O Estado de S. Paulo - 29/04/2011 |
A presidente Dilma Rousseff declarou que "o governo está, diuturnamente, e até noturnamente, atento a todas as pressões inflacionárias, venham de onde vierem". Mas reiterou o diagnóstico de que a aceleração da inflação decorre da elevação de preços de commodities, pouco tendo que ver com a expansão desmesurada da demanda interna. E insistiu que o governo prefere aguardar os efeitos das medidas de combate a inflação já tomadas, sem sacrificar prematuramente o desenvolvimento econômico e social. O ministro da Fazenda bateu nas mesmas teclas. Afirmou que "o Brasil não está mal na foto da inflação mundial" e que é preciso "moderar o crescimento da demanda sem matar a galinha dos ovos de ouro".

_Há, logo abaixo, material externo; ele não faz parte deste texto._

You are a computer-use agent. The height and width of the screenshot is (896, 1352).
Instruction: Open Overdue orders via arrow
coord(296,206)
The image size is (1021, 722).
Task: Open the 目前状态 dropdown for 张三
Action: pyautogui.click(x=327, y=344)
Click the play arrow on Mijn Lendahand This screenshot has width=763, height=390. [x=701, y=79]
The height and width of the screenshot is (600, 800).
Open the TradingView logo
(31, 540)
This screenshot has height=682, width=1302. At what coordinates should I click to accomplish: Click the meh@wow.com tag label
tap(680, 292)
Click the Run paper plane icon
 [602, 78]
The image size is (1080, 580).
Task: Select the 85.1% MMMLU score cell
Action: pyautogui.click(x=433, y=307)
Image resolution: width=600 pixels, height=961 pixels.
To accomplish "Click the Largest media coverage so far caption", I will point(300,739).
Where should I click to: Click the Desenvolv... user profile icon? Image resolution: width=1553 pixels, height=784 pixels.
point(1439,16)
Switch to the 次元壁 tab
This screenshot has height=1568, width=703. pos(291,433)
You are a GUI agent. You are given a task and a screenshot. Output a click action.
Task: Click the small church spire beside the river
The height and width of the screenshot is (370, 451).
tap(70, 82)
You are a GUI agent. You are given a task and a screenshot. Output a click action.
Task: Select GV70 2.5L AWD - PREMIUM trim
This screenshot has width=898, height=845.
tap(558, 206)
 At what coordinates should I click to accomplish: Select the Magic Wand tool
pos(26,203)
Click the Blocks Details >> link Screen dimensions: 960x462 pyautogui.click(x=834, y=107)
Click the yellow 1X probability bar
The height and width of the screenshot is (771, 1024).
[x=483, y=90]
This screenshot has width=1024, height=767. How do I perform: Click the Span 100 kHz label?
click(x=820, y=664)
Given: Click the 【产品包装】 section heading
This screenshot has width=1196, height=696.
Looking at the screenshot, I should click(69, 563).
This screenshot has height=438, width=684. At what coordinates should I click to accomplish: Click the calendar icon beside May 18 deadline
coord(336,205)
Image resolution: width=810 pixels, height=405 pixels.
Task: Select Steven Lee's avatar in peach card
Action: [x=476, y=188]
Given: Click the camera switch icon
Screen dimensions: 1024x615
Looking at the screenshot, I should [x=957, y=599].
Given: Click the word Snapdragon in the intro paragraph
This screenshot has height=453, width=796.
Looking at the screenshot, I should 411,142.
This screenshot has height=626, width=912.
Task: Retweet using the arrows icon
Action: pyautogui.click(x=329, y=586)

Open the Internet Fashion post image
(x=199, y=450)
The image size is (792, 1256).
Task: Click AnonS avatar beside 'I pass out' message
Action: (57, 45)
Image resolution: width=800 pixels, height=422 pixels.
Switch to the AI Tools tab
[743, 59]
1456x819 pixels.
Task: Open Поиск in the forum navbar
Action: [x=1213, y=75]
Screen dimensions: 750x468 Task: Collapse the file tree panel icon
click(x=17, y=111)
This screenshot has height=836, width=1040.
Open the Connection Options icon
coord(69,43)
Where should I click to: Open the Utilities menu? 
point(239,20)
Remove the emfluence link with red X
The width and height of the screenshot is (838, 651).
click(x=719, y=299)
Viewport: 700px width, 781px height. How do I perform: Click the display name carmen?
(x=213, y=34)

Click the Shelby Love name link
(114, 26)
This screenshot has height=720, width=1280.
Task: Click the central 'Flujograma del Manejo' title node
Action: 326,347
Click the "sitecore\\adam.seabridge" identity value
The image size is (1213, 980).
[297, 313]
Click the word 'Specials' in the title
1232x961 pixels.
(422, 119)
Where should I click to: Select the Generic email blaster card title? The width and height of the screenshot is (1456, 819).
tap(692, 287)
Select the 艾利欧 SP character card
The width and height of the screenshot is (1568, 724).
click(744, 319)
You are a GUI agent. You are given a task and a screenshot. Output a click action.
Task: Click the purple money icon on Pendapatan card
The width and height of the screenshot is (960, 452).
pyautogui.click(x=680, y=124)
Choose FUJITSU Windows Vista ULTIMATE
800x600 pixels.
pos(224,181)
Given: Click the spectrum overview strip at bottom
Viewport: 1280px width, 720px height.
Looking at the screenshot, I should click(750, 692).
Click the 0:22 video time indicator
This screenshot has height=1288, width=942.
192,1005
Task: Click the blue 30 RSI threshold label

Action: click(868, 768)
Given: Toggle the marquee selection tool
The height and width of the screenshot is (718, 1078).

A galinha de ovos de ouro vem tendo, de fato, um desempenho espetacular. E é perfeitamente compreensível que o governo esteja alarmado com a possibilidade de que isso venha a ser afetado. No 1º trimestre de 2011 a arrecadação administrada pela Receita Federal mostrou uma taxa de crescimento nominal, em relação ao mesmo trimestre do ano anterior, de nada menos que 19,55%. Deflacionado pelo IPCA, isso equivale a uma expansão real de 12.7%, o que corresponde a pelo menos o triplo da taxa de crescimento do PIB previsto para este ano.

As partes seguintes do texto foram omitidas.